Putting the Work in Context

March 16th, 2008

Quote of the Day: “I was in the Superdome and it was hell. And I don’t wish that on anybody...If I were to do it again, I would have stayed on Claiborne Ave and slept there.”

Tonight we had the huge privilege of going to the Stern’s house, a family friend of Lev’s. We were also lucky enough to hear Lev’s former baby sitter, Earlene, and her granddaughter, Jessica, speak along with the Sterns. Something that seemed to strike a lot of the group was a certain similarity between the situation after Katrina and the Holocaust. Earlene told us that when people in the Superdome were being bussed elsewhere, families were completely divided. She described the process saying, “If there was a mom with three kids, but the bus could only hold three more they’d just take the first three in line.” In short, it didn’t matter how many families were divided or how old a child was who was left behind. We were all shocked at how alike this process was to the family separations at the concentration camps. While they are different circumstances one can’t help but be reminded of the similar situation 60 years ago.

A lot of us also noted the racial differences in the stories we heard. In a documentary we watched before the trip, the African Americans were very offended by the term “refugees.” However, our host, Chuck, referred to himself as a refugee because he was unable to answer questions about his home in New Orleans and he didn’t know how his home’s status was. This differed from the view we heard from the people in the movie; they felt as if being called a refugee meant that they were no longer citizens of the country because their houses were destroyed. Tonight’s remarks by residents gave us a first hand account of the pain and suffering the aftermath of the hurricane caused and made the experience more real for us.

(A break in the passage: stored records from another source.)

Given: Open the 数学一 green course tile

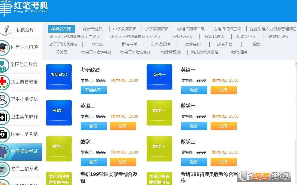Looking at the screenshot, I should click(x=159, y=113).
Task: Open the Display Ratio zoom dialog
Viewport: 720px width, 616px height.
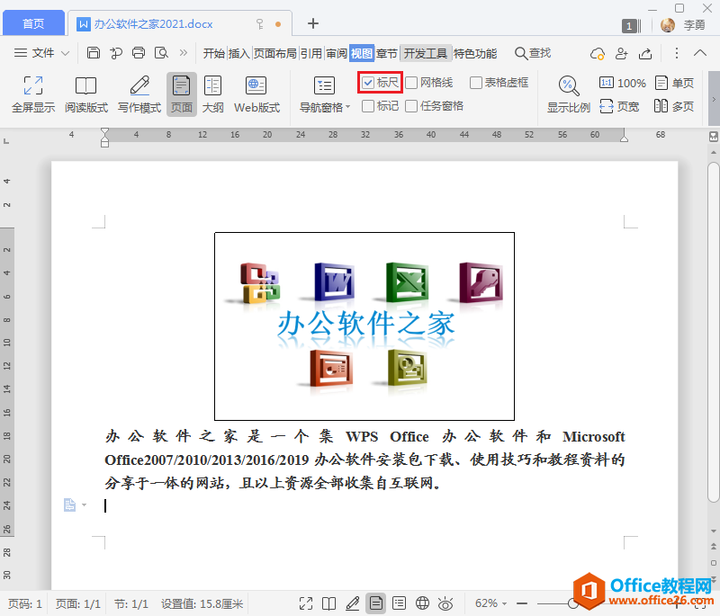Action: click(568, 94)
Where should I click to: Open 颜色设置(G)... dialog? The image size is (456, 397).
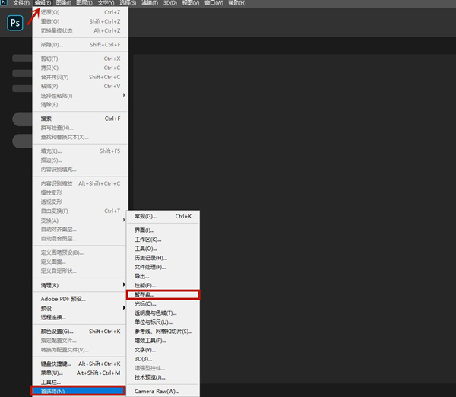pos(57,331)
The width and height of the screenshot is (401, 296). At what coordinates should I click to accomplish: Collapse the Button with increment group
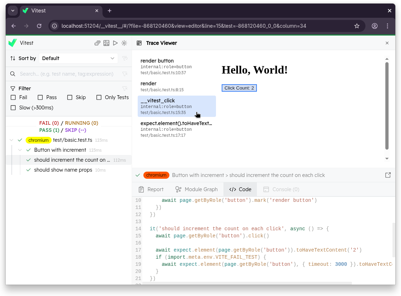tap(20, 150)
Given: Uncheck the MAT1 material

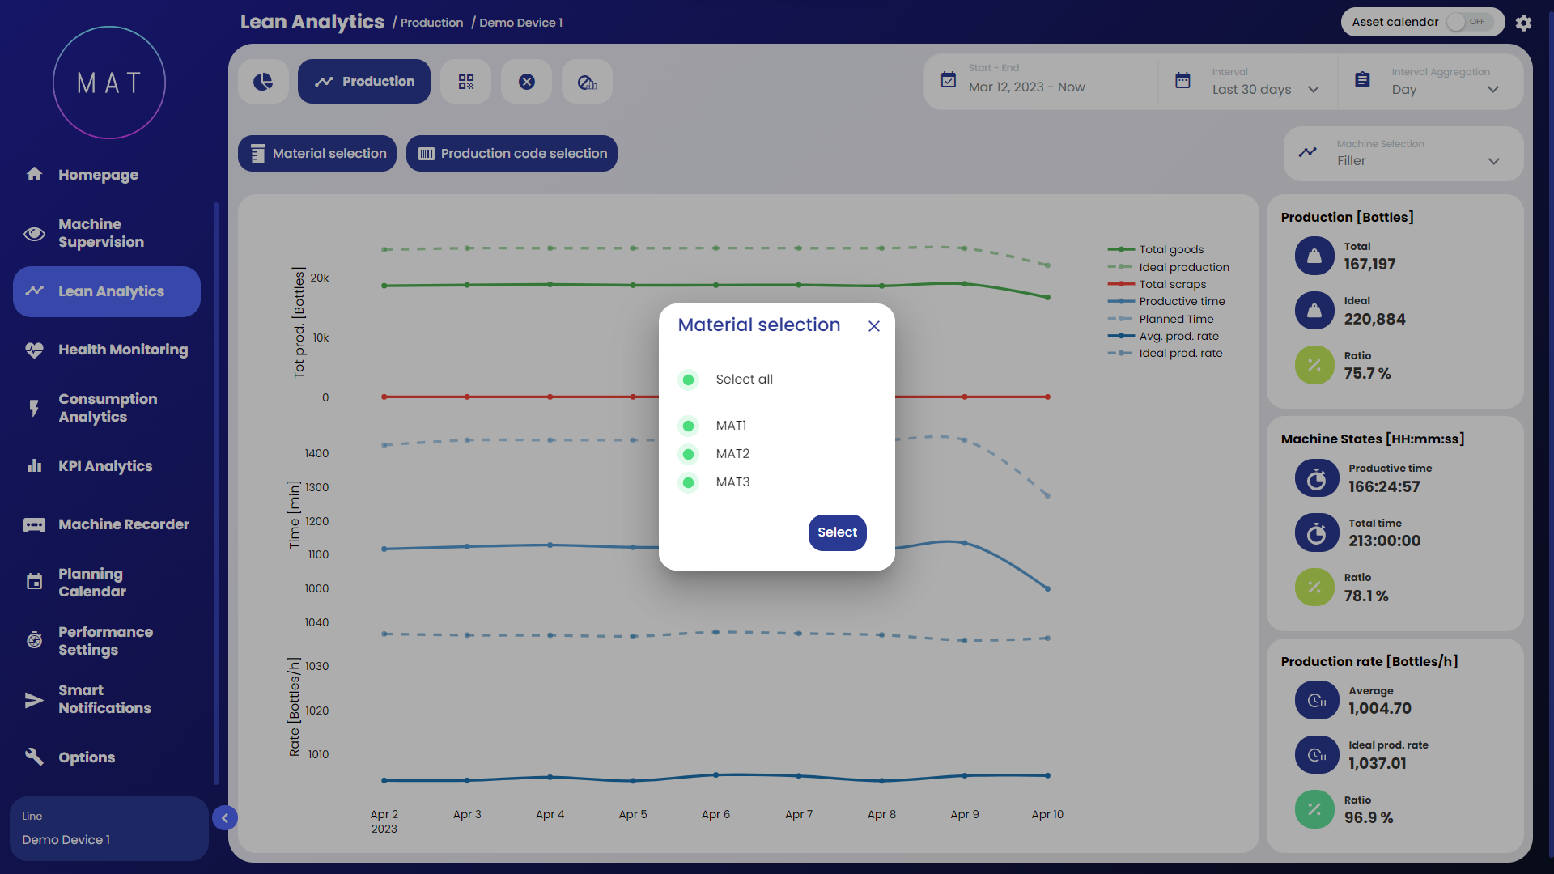Looking at the screenshot, I should [688, 426].
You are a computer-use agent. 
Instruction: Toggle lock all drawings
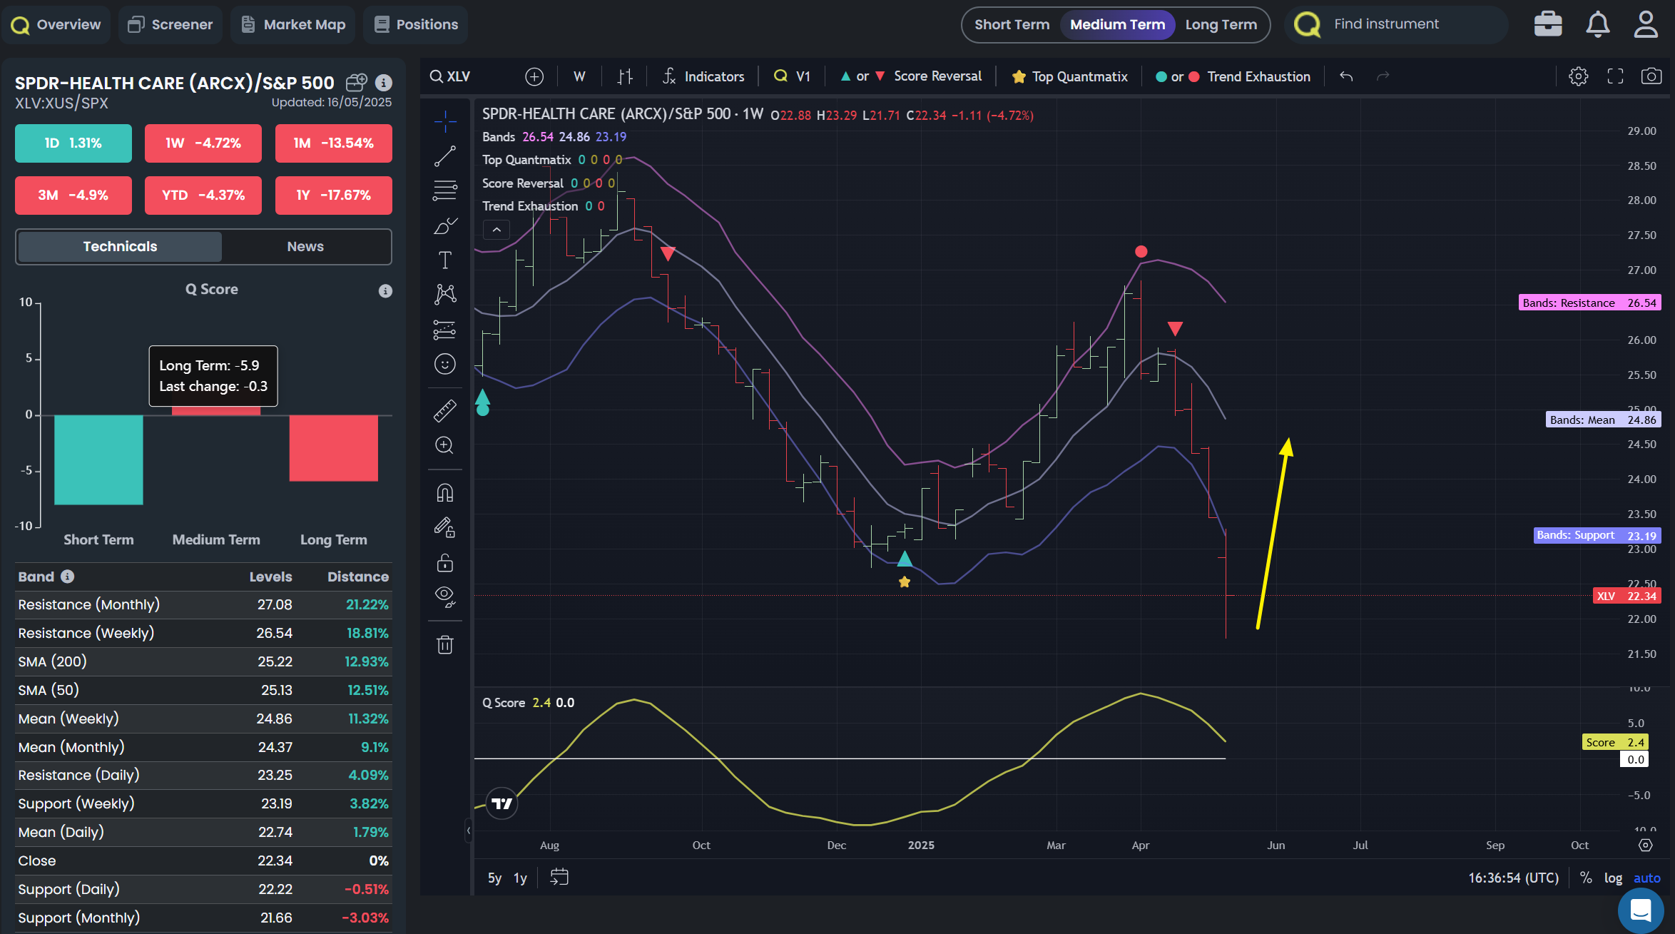pos(445,563)
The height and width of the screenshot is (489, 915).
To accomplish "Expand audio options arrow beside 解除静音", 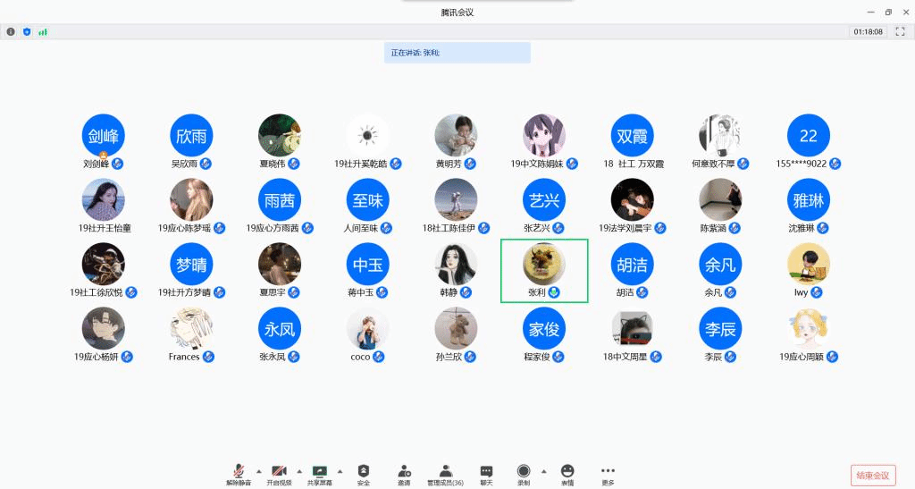I will pyautogui.click(x=259, y=470).
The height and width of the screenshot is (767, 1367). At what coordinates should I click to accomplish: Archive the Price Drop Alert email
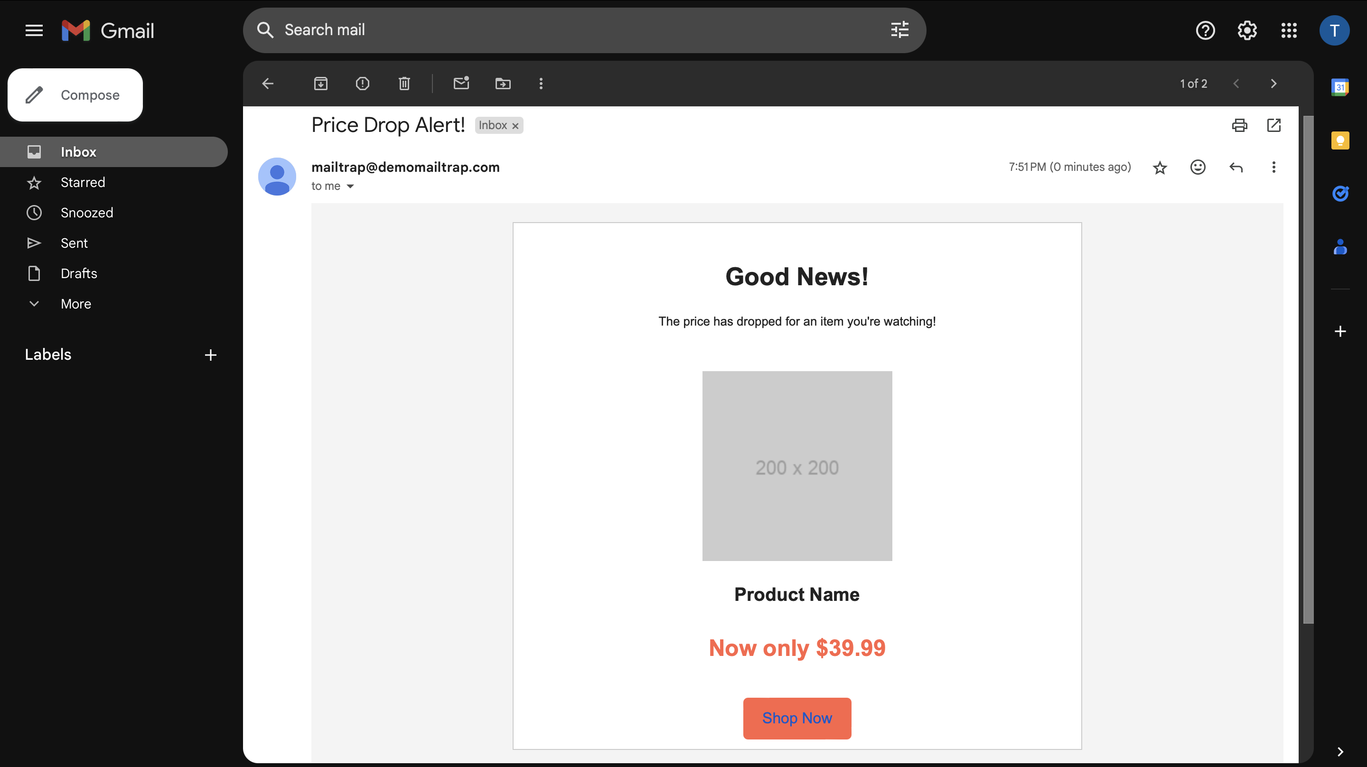321,83
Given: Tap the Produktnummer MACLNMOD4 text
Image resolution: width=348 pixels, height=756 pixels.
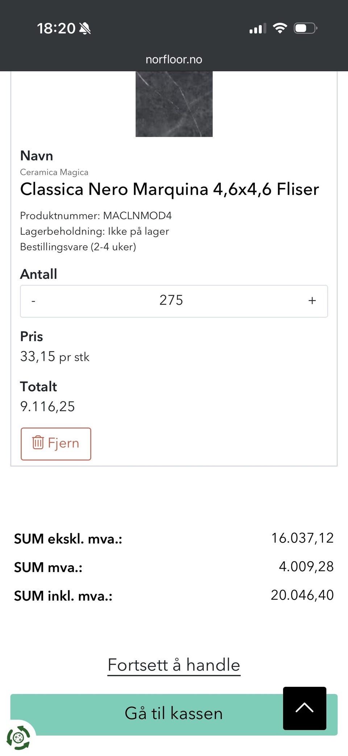Looking at the screenshot, I should (x=96, y=216).
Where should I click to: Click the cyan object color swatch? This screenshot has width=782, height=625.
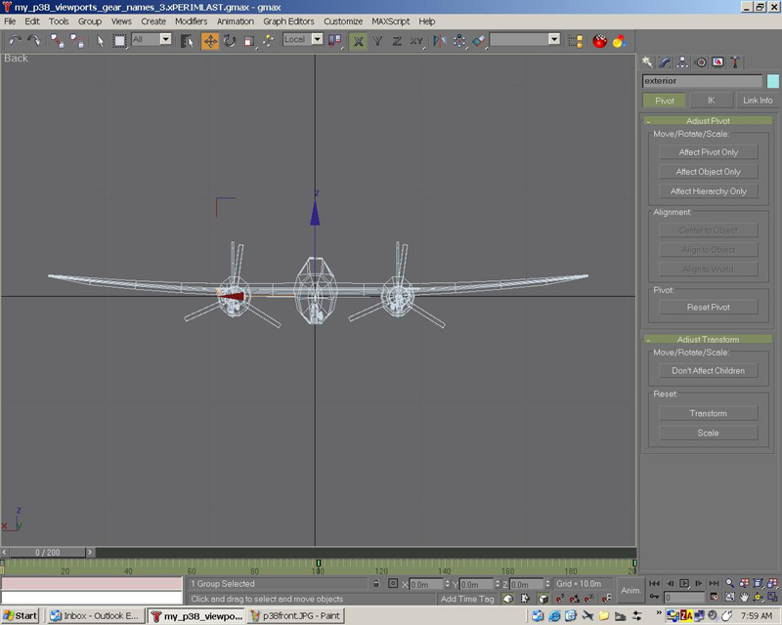point(772,81)
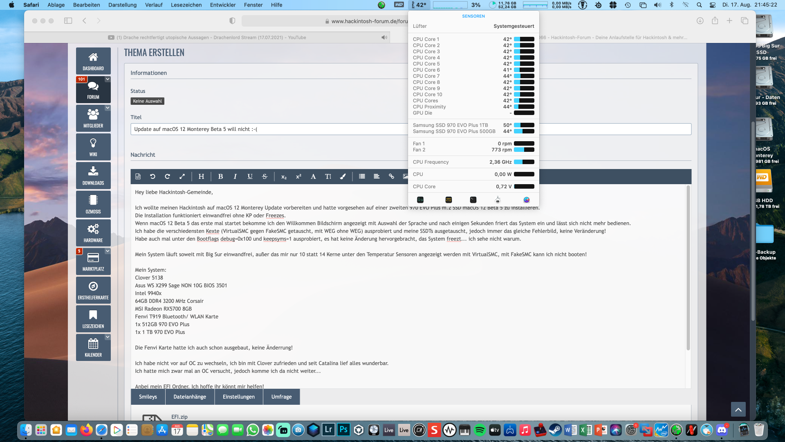Open the Lesezeichen menu in menu bar
Image resolution: width=785 pixels, height=442 pixels.
pyautogui.click(x=186, y=5)
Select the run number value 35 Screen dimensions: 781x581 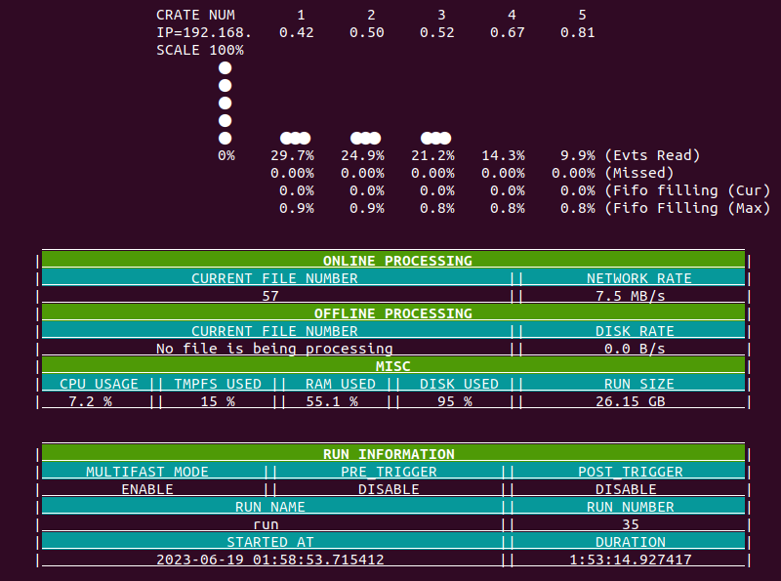coord(630,524)
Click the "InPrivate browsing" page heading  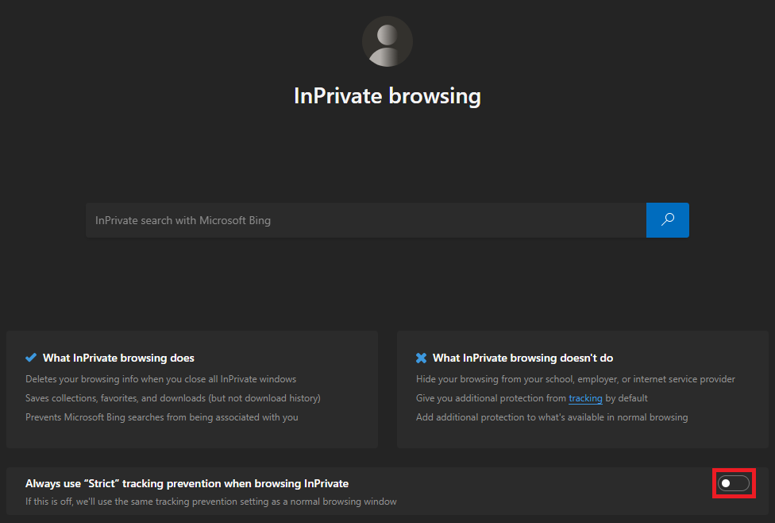coord(388,96)
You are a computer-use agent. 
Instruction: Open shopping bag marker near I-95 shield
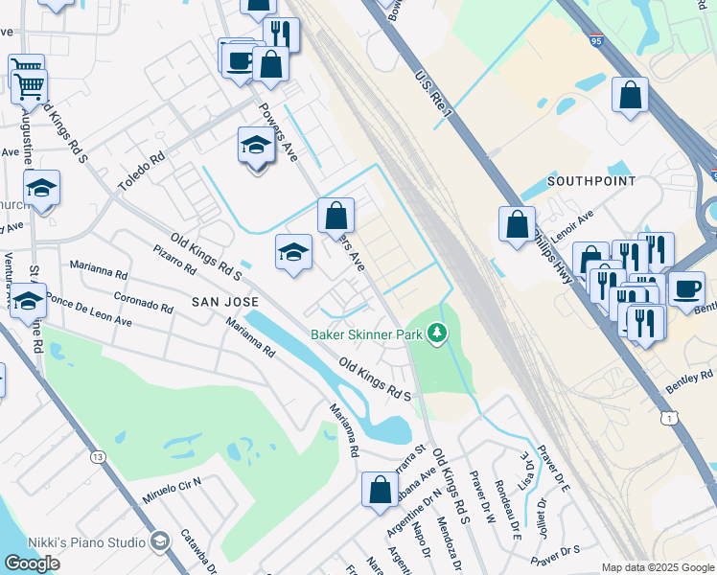coord(630,96)
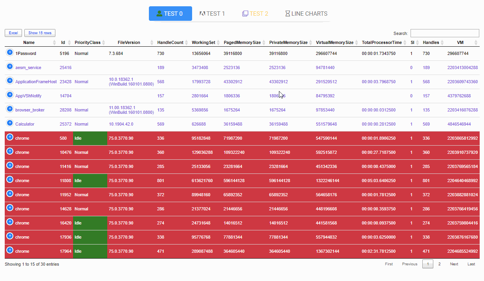
Task: Click the sort arrows on Name column
Action: 55,42
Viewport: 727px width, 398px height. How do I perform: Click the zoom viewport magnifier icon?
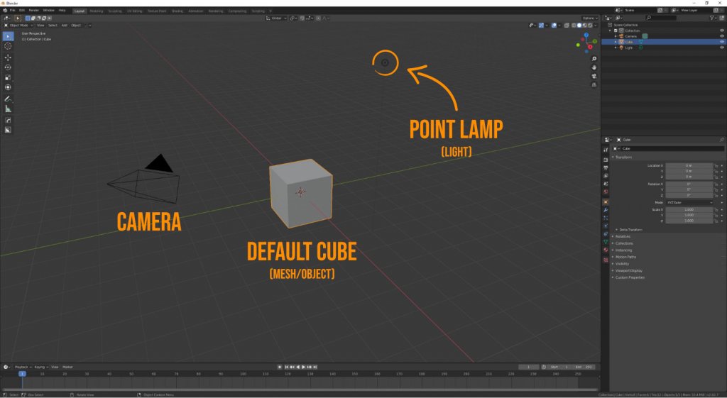(594, 59)
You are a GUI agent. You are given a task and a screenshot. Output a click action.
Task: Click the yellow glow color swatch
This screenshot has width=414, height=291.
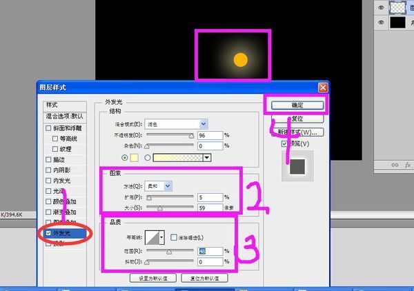(x=134, y=157)
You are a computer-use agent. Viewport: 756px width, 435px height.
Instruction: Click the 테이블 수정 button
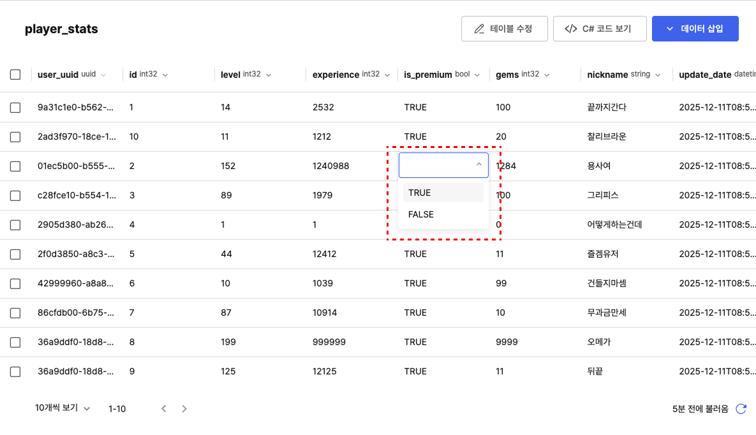[x=505, y=28]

We met an Israeli named Ami at shul on Saturday who had moved to New Orleans 7 years ago and asked us for help with his house. Even two and a half years after the hurricane, his house showed tremendous signs of damage, and his yard was a complete wreck: fallen trees, metal, glass, and bricks were strewn across his property. He is only allowed to throw out a certain amount of trash each week, so since the hurricane he has been cleaning up his yard bit by bit and slowly rebuilding his house. He described to us how difficult his life has been since Katrina—lack of insurance, a car accident and low income have been extremely painful, both physically and emotionally. He expressed enormous gratitude at our being there, and it was rewarding to see the improvements we made in cleaning up his yard. He promised us that the next time we visited New Orleans, he would host us, and then gave Jesse G. a free haircut (he is a professional hairstylist.)


Quotes from Paulie:
“You start the day in New Orleans with a plan, and then the day happens.”
“Anyone can build a structure, but when it’s built with love, it’s a church.”
“There is one prayer that I truly believe in. It is ‘Thank you’ and ‘You’re Welcome.’ So thank you.”